■ **The task**
Transcribe, word for word, every line from the one containing "Viewport: 1096px width, 648px height." through the final line of the records, and omit the pictures.

* * * * *

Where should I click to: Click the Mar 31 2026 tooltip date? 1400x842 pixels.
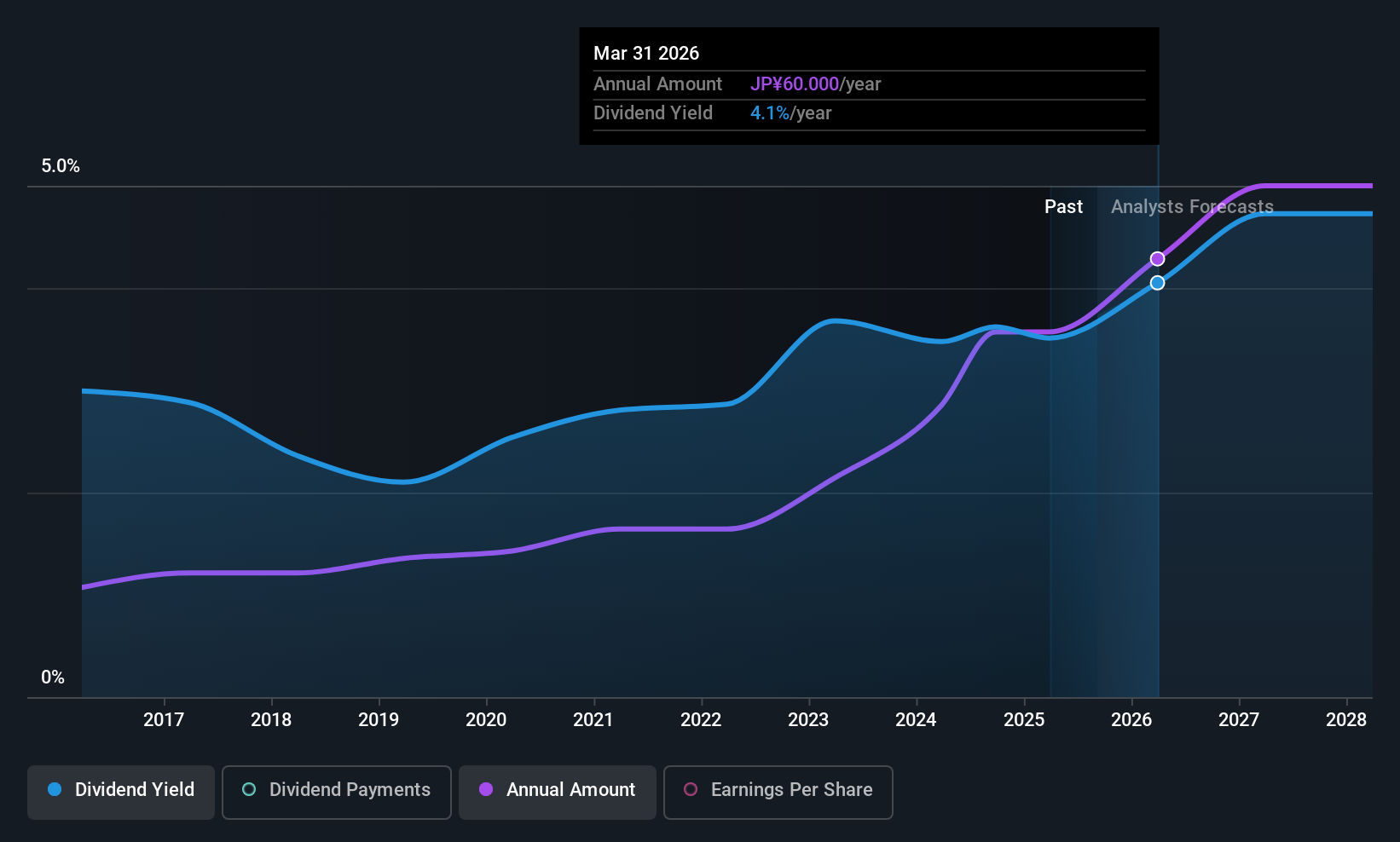(646, 53)
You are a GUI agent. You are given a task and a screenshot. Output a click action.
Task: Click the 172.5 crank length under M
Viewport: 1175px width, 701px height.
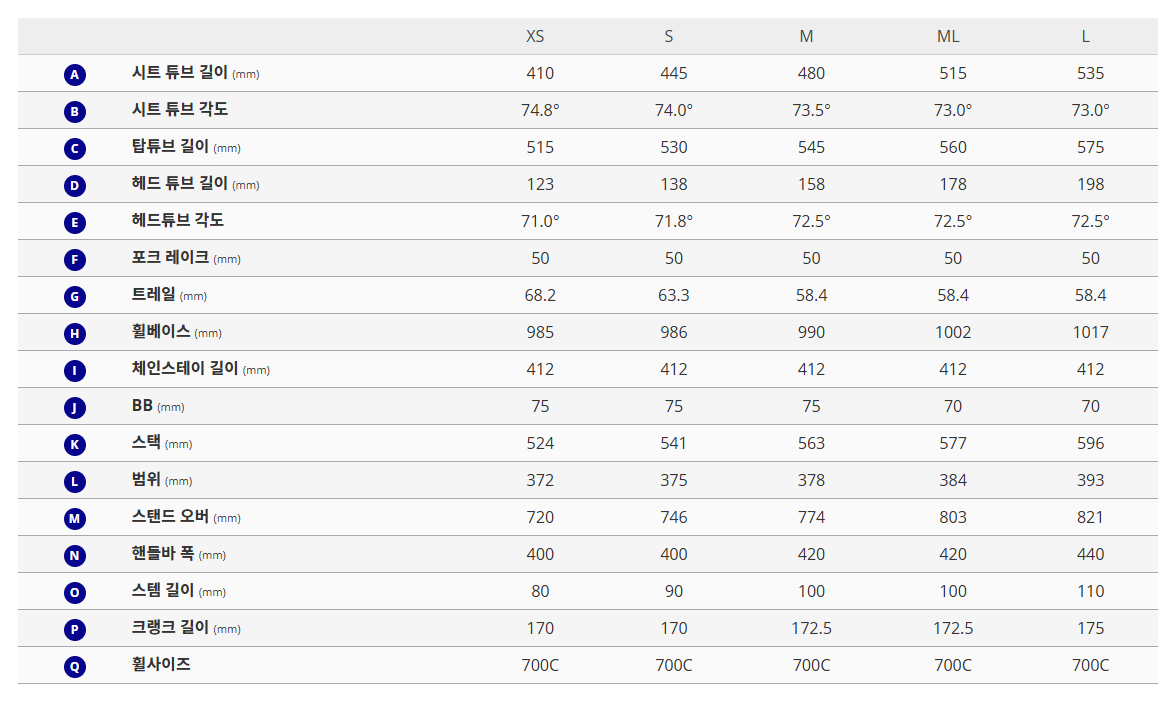pos(811,628)
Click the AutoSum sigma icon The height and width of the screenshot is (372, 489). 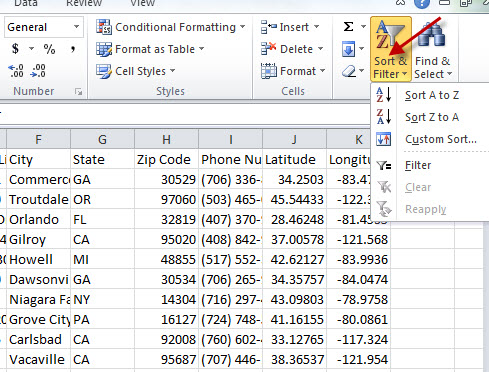tap(348, 27)
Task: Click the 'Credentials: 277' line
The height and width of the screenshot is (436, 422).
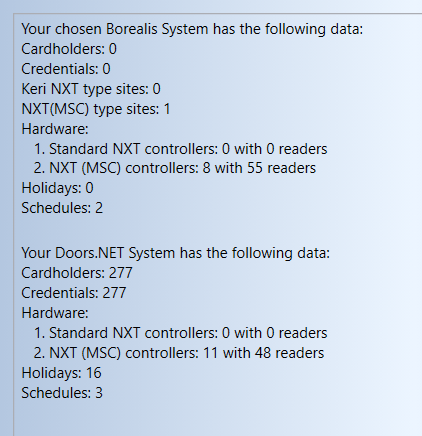Action: (x=74, y=293)

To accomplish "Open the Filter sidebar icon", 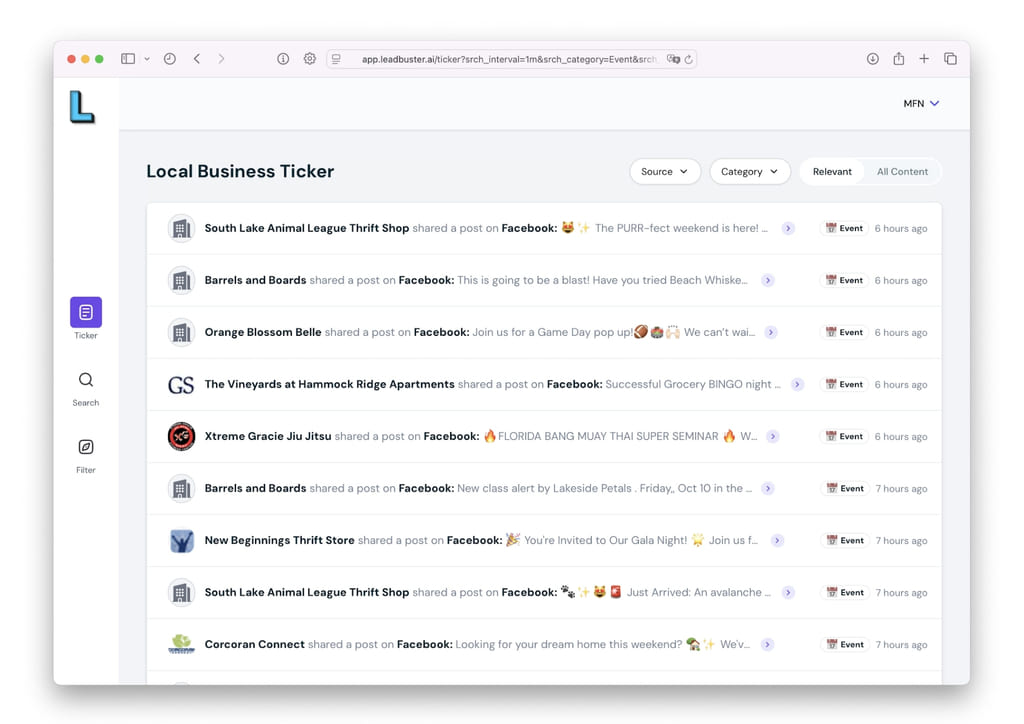I will [86, 447].
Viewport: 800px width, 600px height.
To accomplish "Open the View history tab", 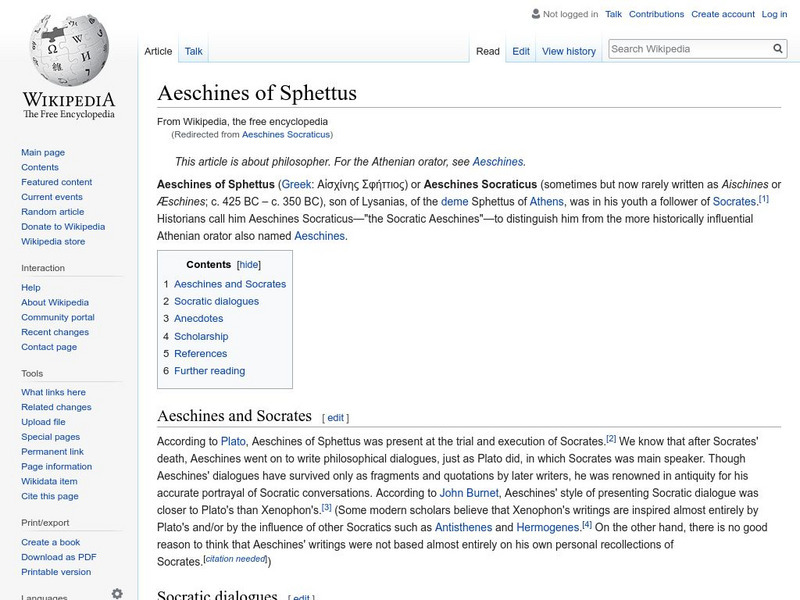I will point(568,50).
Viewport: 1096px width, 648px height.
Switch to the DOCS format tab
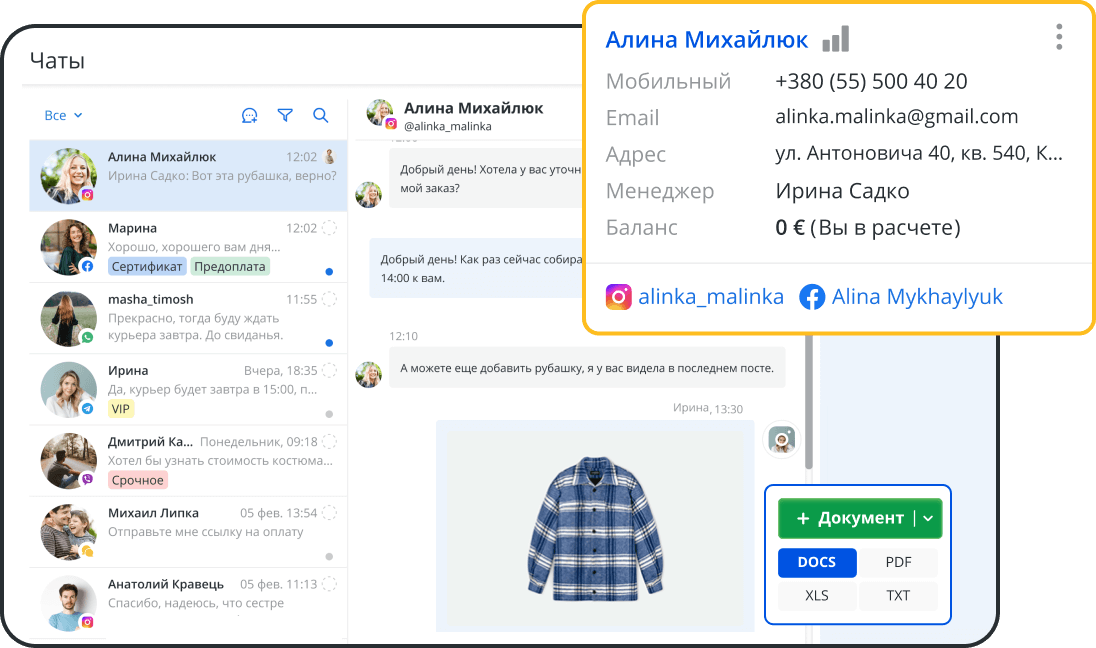[x=817, y=562]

* * * * *

■ **Result**
Viewport: 1096px width, 648px height.
Switch to the DOCS format tab
[x=817, y=562]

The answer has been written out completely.